Specific IgG subclass antibody pattern to Aspergillus fumigatus in patients with cystic fibrosis with allergic bronchopulmonary aspergillosis (ABPA).

Background: IgG and IgG subclass antibodies to Aspergillus fumigatus (A fumigatus) were measured in a large population of patients with cystic fibrosis to elucidate a putative antibody pattern specific for allergic bronchopulmonary aspergillosis (ABPA).
Methods: An ELISA technique using water soluble somatic hyphal (WSSH) A fumigatus antigens and subclass specific monoclonal antibodies was used for cross sectional quantification of IgG and IgG1-4 subclass antibody levels in the serum of 238 patients with cystic fibrosis and 107 healthy controls.

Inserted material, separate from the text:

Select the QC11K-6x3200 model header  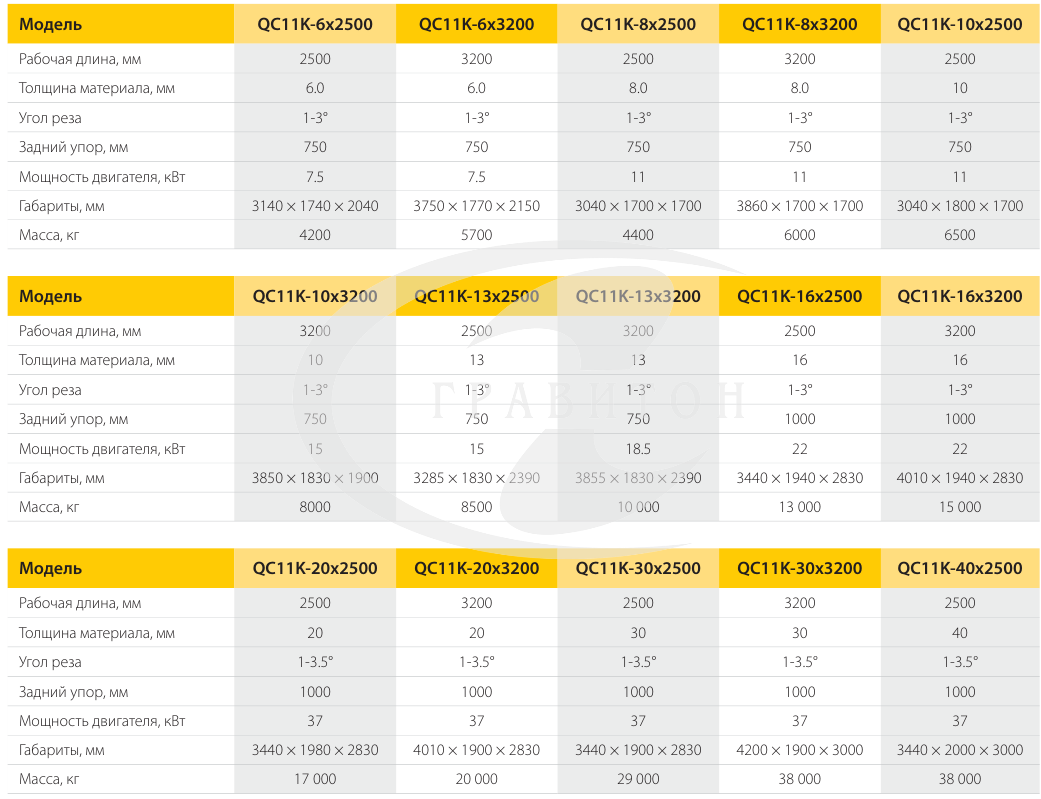[476, 25]
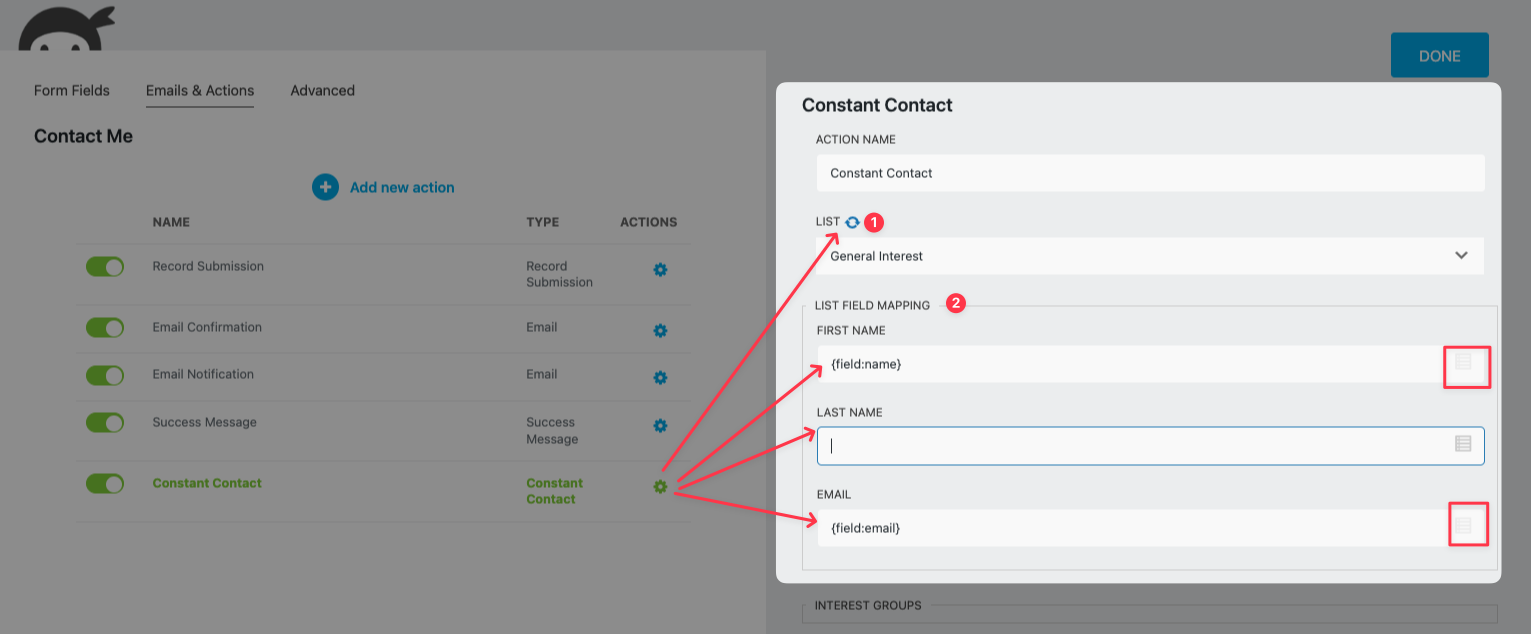Screen dimensions: 1531x634
Task: Open the General Interest list dropdown
Action: 1150,256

Results: In patients with cystic fibrosis persistently colonised with A fumigatus the subclass antibody levels were significantly increased compared with patients with cystic fibrosis never or rarely colonised (p < 0.001). The group of patients persistently colonised with A fumigatus with ABPA (+Af+ABPA) had significantly increased levels of IgG antibodies to A fumigatus (Af-IgG) (median 69 ELISA units (EU) versus 31) and of subclasses Af-IgG1 (91 versus 27), Af-IgG2 (143 versus 56), and Af-IgG4 antibodies (72 versus 20), but not of IgG3 (17 versus 15), compared with the colonised patients without ABPA (+Af-ABPA). Patients with cystic fibrosis with no or only rare isolates of A fumigatus without ABPA (-Af-ABPA) also had significantly increased subclass antibody levels (Af-IgG1 9 versus 3, Af-IgG2 28 versus 5, Af-IgG4 16 versus 4; p < 0.001) compared with healthy controls. Low, although detectable, levels of antibodies were demonstrated in healthy controls. ABPA seemed to occur independently of Pseudomonas aeruginosa infection. Using diagnostic cut off levels for ABPA, sensitivity and specificity were calculated. The highest specificity was found for IgG4 (88%); sensitivity was between 65% and 73%. The positive predictive values (PPV) were moderate, whereas the negative predictive values (NPV) were high (96% in all subclasses except IgG3 with 94%). PPV increased to 50% if IgG1 as well as IgG2 and IgG4 were included.
Conclusions: In a large number of unselected patients with cystic fibrosis significantly increased levels of Af-specific antibodies belonging to total IgG and all four subclasses were found in all groups of patients compared with healthy controls. In patients persistently colonised with A fumigatus these levels were significantly higher than in non-colonised patients, and the significantly highest levels (with the exception of IgG3) were found in patients with ABPA. Using a sensitive ELISA technique, measurements of IgG and IgG subclass antibodies to A fumigatus might be of importance in the management of ABPA, especially as a screening test to exclude the presence of ABPA; other tests are needed to confirm the diagnosis.